Supreme Court blocks/endorses Texas restrictive abortion law: NPR


US Supreme Court
US Supreme Court

US Supreme Court late Wednesday night Refused to ban Texas law banning abortion After six weeks of pregnancy. The vote was 5 to 4, with three justices appointed by Trump joining two other conservative justices. Opponents were Chief Justice John Roberts and three Liberal Justices on the Court.

The decision left the door open for abortion providers to challenge the Texas law in other ways in the future, leaving open the possibility that the case could be sent back to the Supreme Court, albeit not for months or more.

The view was unsigned. She said abortion providers did not properly address “new and complex previous procedural questions” in their case.

“In arriving at this conclusion, we affirm that we do not claim to definitively resolve any litigation or substantive action in the applicants’ claim,” the decision read. “In particular, this order is not based on any conclusion about the constitutionality of Texas law, and in no way limits other appropriate procedural challenges to Texas law, including in Texas courts.”

The ban on abortions after six weeks of pregnancy is long before most women know they are pregnant and conflicts with Supreme Court precedent, which prohibits states from banning abortions before the fetus is still alive — usually between 22 and 24 weeks. However, a Texas bill was organized to isolate the law from express testing in court.

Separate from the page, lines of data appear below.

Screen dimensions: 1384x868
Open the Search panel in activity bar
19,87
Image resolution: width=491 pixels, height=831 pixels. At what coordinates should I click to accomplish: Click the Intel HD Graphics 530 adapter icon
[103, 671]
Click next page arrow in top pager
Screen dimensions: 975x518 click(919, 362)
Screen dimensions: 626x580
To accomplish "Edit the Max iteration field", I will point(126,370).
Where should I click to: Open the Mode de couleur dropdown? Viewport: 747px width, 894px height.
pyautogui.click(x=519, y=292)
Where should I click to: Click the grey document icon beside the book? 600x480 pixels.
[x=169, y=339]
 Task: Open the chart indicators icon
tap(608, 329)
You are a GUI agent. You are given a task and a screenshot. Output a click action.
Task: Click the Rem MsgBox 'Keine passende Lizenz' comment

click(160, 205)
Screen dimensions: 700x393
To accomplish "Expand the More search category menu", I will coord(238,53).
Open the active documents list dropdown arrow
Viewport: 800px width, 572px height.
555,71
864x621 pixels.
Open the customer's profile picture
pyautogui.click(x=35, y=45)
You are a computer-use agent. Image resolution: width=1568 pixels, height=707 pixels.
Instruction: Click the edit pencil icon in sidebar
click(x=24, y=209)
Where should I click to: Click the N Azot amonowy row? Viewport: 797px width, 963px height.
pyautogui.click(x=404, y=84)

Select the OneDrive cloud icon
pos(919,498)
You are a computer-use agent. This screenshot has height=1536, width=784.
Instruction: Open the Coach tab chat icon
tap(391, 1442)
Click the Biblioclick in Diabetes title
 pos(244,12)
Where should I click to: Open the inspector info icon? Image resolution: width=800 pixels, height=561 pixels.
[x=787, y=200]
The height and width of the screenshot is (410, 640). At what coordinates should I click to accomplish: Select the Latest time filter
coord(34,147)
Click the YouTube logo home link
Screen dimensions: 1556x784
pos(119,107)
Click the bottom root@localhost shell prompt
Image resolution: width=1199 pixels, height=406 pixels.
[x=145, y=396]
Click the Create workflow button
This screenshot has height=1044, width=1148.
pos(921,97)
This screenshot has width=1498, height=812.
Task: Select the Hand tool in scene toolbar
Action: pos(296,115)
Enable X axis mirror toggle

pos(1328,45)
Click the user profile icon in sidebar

Since the established procedure for challenging state law is to prosecute enforcement officials, the Texas legislature wrote the law instead to assign citizens the responsibility for enforcement. Specifically, the law allows anyone, without evidence of any personal interest, to sue clinics and individuals alike for “aiding and abetting” abortions that take place after six weeks.

This would potentially put into question not only clinics, but individuals who work in clinics, who transport patients to clinics or help fund abortions.

The court action came shortly before midnight on Wednesday, Almost a day after the law entered into force. Reproductive rights advocates late last week filed an emergency appeal to the court after a panel from the Fifth Circuit Court of Appeals Hearing canceled Determined by a federal trial judge on whether to block the law.

Chief Justice Roberts, in his dissent, said he would have temporarily prevented the law from entering into force in order to give lower courts sufficient time to hear and decide “whether a state could avoid responsibility for its laws” by “essentially delegating”[ing] An application … for the general public.”

He admitted that the case raises difficult and new questions, but that none of these questions have been thoroughly considered by the lower courts. Roberts said the lower court judges were not fully briefed on or considered the cases.

Liberal justices Stephen Breyer and Elena Kagan joined Roberts’ opinion. They wrote separately, as did Judge Sonia Sotomayor.

Briar quoting famous 1803 Marbury v. Madison, said that when a legal right is invaded, the law itself “provides a legal remedy by suit,” and suggested that this law does the opposite.

Judge Kagan said in her written dissent that “Texas law empowers individuals to deny a woman access to an abortion during the first trimester. But a woman has a federal constitutional right to have an abortion during that first phase,” a right that the Supreme Court has repeatedly upheld over the course of Almost half a century.

Judge Sotomayor used more daring language than the other three dissidents.

“The court order is amazing,” she wrote. “Fulfilled with a request for a blatantly unconstitutional law designed to prevent women from exercising their constitutional rights and evading judicial scrutiny, the majority of justices have chosen to bury their heads in the sand…because the Court’s failure to act is rewarding tactics designed to avoid judicial review and to inflict significant harm on applicants and for women seeking to Abortion in Texas, I’m opposed.”